* **WHAT IS NEEDED**: In the data below, find every line with the word "computer" and copy it.

* **RECORDS FOR THIS EXERCISE**:

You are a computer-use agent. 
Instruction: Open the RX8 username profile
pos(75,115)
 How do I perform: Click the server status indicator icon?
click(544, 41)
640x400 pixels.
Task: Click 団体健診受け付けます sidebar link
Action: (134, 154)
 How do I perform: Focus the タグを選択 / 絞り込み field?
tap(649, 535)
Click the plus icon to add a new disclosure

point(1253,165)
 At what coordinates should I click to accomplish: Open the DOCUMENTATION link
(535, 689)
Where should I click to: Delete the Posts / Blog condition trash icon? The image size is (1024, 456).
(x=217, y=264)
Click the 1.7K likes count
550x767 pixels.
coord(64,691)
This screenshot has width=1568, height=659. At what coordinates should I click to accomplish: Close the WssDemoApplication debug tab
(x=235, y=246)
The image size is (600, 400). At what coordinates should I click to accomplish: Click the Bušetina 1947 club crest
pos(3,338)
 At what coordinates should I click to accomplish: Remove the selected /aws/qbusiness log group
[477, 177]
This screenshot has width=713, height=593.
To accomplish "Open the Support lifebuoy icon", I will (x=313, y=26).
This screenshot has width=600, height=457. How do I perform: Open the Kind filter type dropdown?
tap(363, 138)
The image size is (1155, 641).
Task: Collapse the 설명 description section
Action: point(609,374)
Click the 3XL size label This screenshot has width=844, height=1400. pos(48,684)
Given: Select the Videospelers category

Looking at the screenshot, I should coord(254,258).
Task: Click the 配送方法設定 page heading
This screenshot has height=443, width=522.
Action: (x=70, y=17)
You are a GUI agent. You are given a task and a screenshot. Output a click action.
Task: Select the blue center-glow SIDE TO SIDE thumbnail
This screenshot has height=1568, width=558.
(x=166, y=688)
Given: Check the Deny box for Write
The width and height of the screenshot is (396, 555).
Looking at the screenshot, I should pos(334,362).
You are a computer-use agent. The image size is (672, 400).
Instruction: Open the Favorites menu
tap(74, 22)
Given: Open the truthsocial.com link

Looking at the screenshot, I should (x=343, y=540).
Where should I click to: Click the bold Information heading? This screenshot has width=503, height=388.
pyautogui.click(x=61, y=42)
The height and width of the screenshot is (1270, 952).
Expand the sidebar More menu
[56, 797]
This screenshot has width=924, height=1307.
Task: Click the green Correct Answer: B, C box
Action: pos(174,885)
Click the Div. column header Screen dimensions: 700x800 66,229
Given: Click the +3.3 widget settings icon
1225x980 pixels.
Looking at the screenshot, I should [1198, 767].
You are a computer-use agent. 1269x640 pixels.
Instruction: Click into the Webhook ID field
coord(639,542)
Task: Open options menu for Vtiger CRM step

* **ANSWER AREA**:
You are a computer-use agent. 
You are a computer-use agent. The image size is (672, 400).
You are a computer-use agent. 1269x640 pixels.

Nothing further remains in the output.